= Unique games conjecture =

Unsolved problem in computational complexity theory

Unsolved problem in computer science: Is the Unique Games Conjecture true?

In computational complexity theory, the unique games conjecture (often referred to as UGC) is a conjecture made by Subhash Khot in 2002. The conjecture postulates that the problem of determining the approximate value of a certain type of game, known as a unique game, has NP-hard computational complexity. It has broad applications in the theory of hardness of approximation. If the unique games conjecture is true and P ≠ NP, then for many important problems it is not only impossible to get an exact solution in polynomial time (as postulated by the P versus NP problem), but also impossible to get a good polynomial-time approximation. The problems for which such an inapproximability result would hold include constraint satisfaction problems, which crop up in a wide variety of disciplines.

According to Ryan O'Donnell as quoted by the Simons Foundation, academics are roughly evenly divided on whether the conjecture is true or false.

==Formulations==

The unique games conjecture can be stated in a number of equivalent ways.

===Unique label cover===
The following formulation of the unique games conjecture is often used in hardness of approximation. The conjecture postulates the NP-hardness of the following promise problem known as label cover with unique constraints. For each edge, the colors on the two vertices are restricted to some particular ordered pairs. Unique constraints means that for each edge none of the ordered pairs have the same color for the same node.

This means that an instance of label cover with unique constraints over an alphabet of size $k$ can be represented as a directed graph together with a collection of permutations $\pi_e: [k] \to [k]$, one for each edge $e$ of the graph. An assignment to a label cover instance gives to each vertex of $G$ a value in the set $[k] = \{1, 2, \ldots, k\}$, often called “colours”.

Recorded data:
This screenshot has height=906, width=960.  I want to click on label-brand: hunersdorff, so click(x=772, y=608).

* * *

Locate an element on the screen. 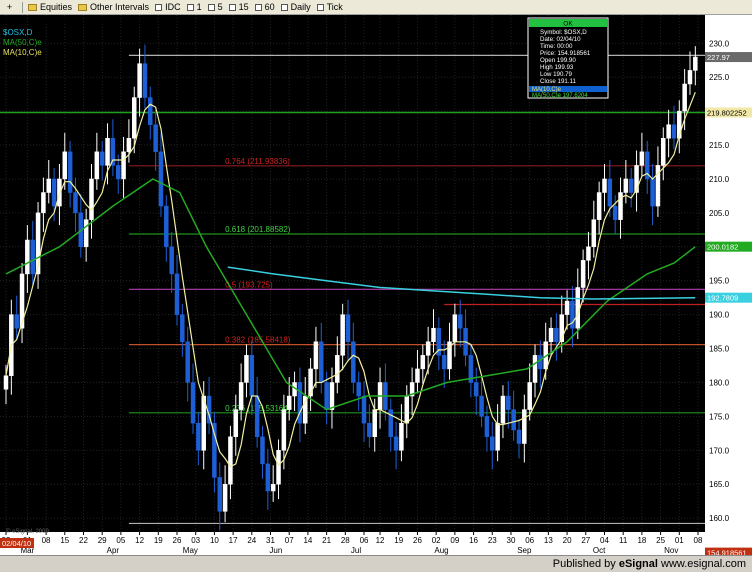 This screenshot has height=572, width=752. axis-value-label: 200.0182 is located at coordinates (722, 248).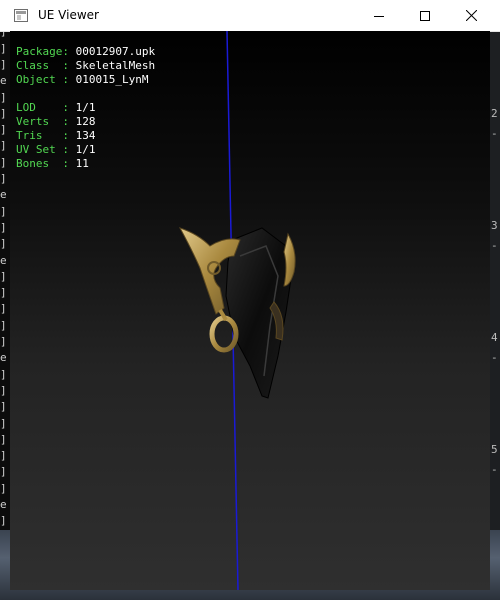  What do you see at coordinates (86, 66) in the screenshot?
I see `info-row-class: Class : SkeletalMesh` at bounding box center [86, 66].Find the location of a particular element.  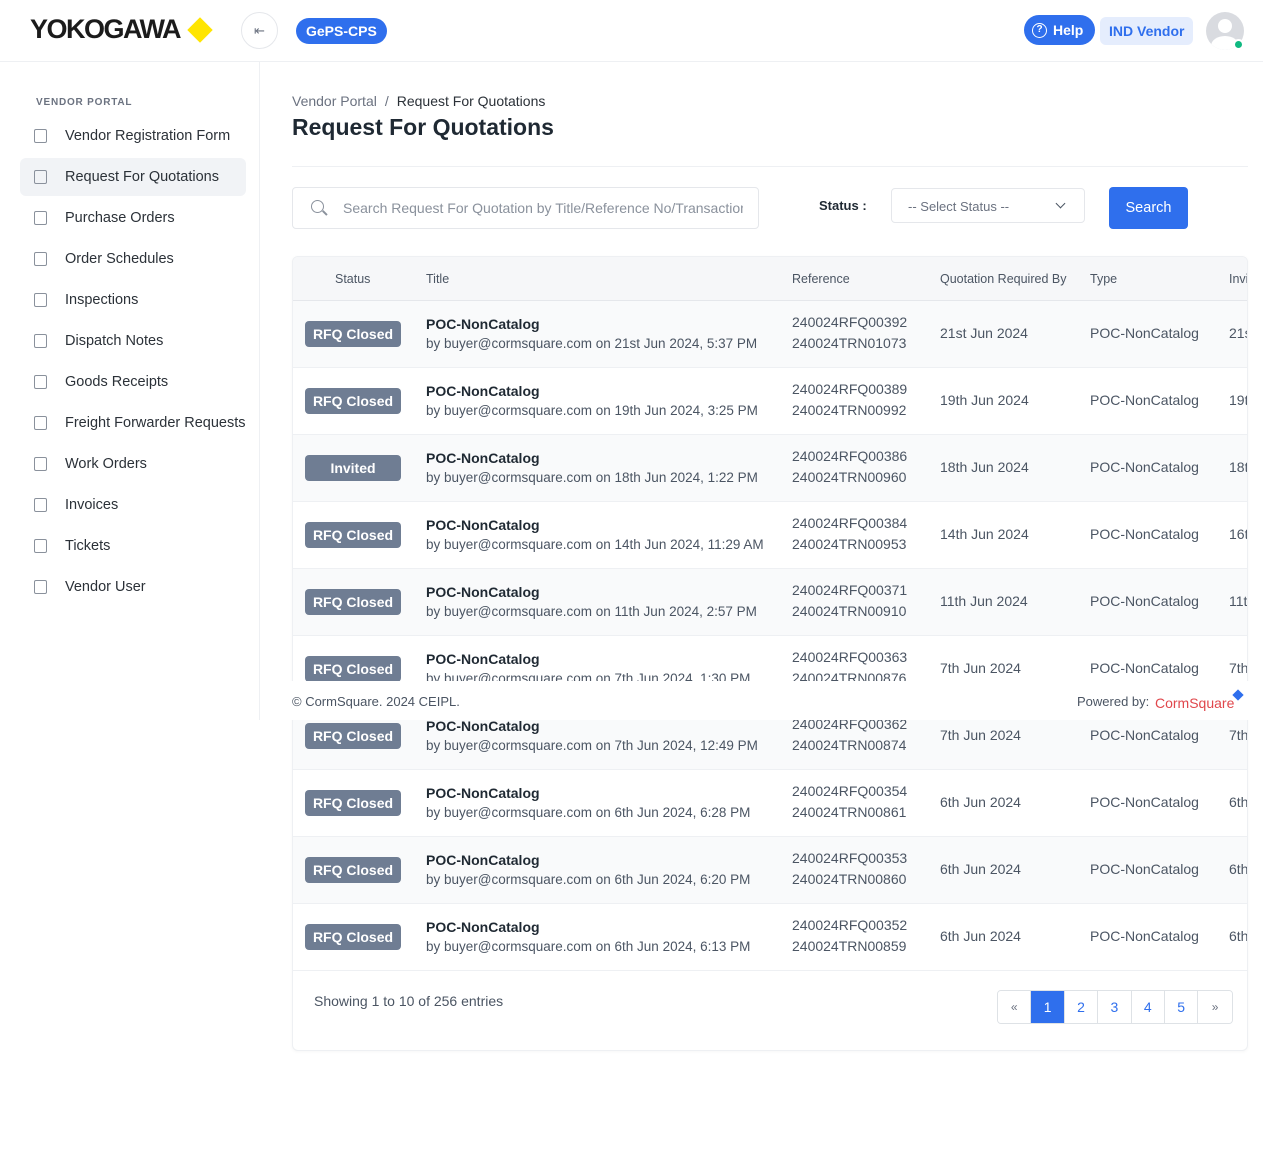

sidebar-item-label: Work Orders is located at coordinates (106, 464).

What to work on:
a: Please reproduce the unique games conjecture text, beginning at the words "Unsolved problem in computer" and stopping after "variety of disciplines.".
b: According to the unique games conjecture text, who made the conjecture, and in what year?
The records have nothing to do with the unique games conjecture text.

Responses in order:
a:
Unsolved problem in computer science: Is the Unique Games Conjecture true?

In computational complexity theory, the unique games conjecture (often referred to as UGC) is a conjecture made by Subhash Khot in 2002. The conjecture postulates that the problem of determining the approximate value of a certain type of game, known as a unique game, has NP-hard computational complexity. It has broad applications in the theory of hardness of approximation. If the unique games conjecture is true and P ≠ NP, then for many important problems it is not only impossible to get an exact solution in polynomial time (as postulated by the P versus NP problem), but also impossible to get a good polynomial-time approximation. The problems for which such an inapproximability result would hold include constraint satisfaction problems, which crop up in a wide variety of disciplines.

b: Subhash Khot, in 2002.